Christopher Robin Will Not be Released in China for the Most Bonkers Reason
What's Chinese for "Oh bother"?
While families flock to the theaters to see Disney’s latest film Christopher Robin, the movie has been unexpectedly banned from China. This is not the first film that was banned from the Chinese market this year (that would be A Wrinkle in Time) but it definitely makes one wonder how Winnie the Pooh and his gang from the Hundred Acre Wood got banned from one the film industry’s most profitable markets.
Blame the memes. For several months now, Chinese authorities have been trying to ban images of Winnie the Pooh after several bloggers compared Chinese leader Xi Jinping to the bear.

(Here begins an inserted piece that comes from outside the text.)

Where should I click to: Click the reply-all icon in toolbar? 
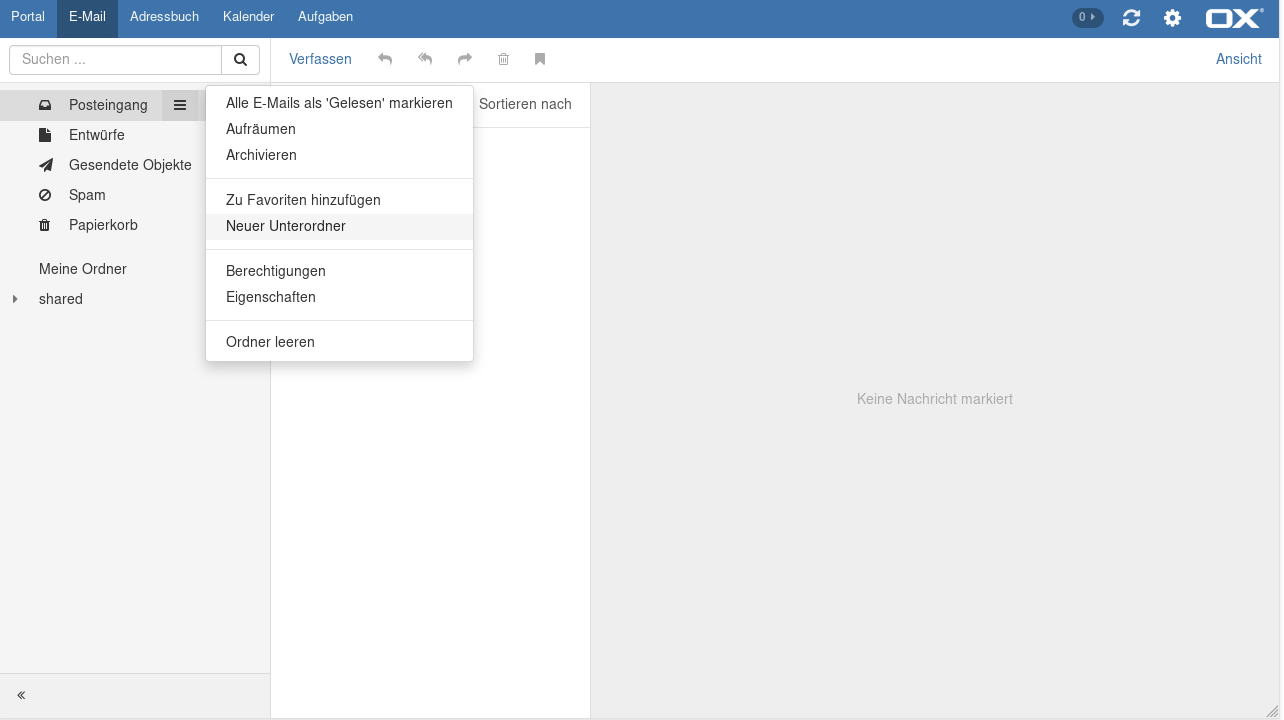pyautogui.click(x=425, y=60)
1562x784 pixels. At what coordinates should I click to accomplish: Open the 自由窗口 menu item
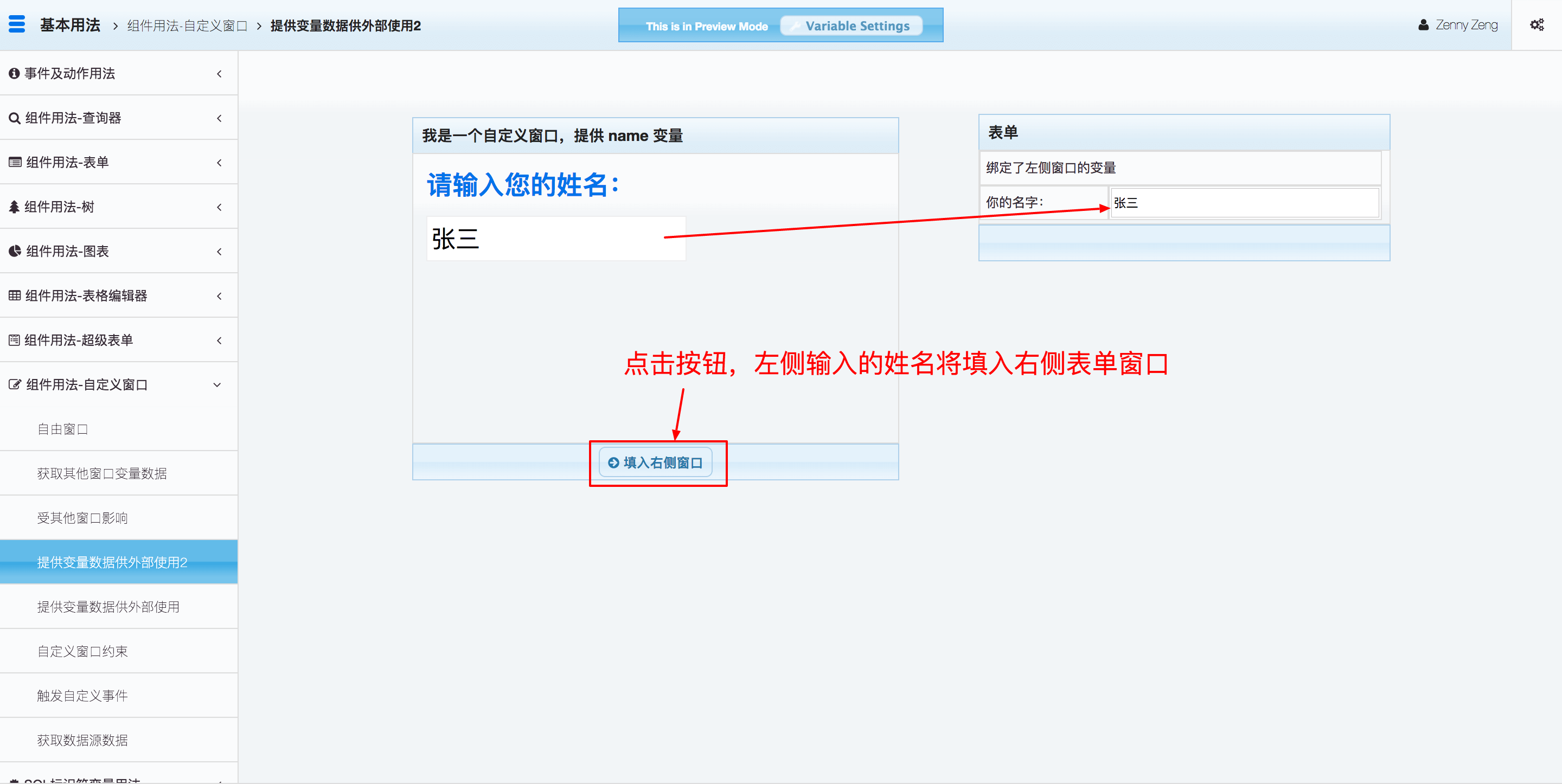[x=62, y=429]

The most popular photo on Weibo in the past 24 hours. pic.twitter.com/iaTE3yVcM5
— XQ (@MissXQ) June 11, 2013
Now, Winnie the Pooh has become something of a resistance icon against the leaders of the Communist Party in power. In June, Chinese authorities blocked HBO after Last Week Tonight‘s John Oliver mocked Xi’s sensitivity over the Winnie the Pooh comparisons (Pooh talk starts at 10:30 in):
While many believe that the censors are behind Christoper Robin‘s banning, other industry professionals claim that it more to do with the size and scope of the film and the massive number of studio tentpole pictures flooding the market. It does make sense: foreign audience are more likely to flock to see Tom Cruise do a HALO jump than Ewan McGregor having a heart to heart with a stuffed bear. And China already has a foreign film quota, so it makes sense that studios would want to export their most potentially profitable franchises to the massive market.
In the meantime, Winnie the Pooh will remain an unlikely symbol of the resistance.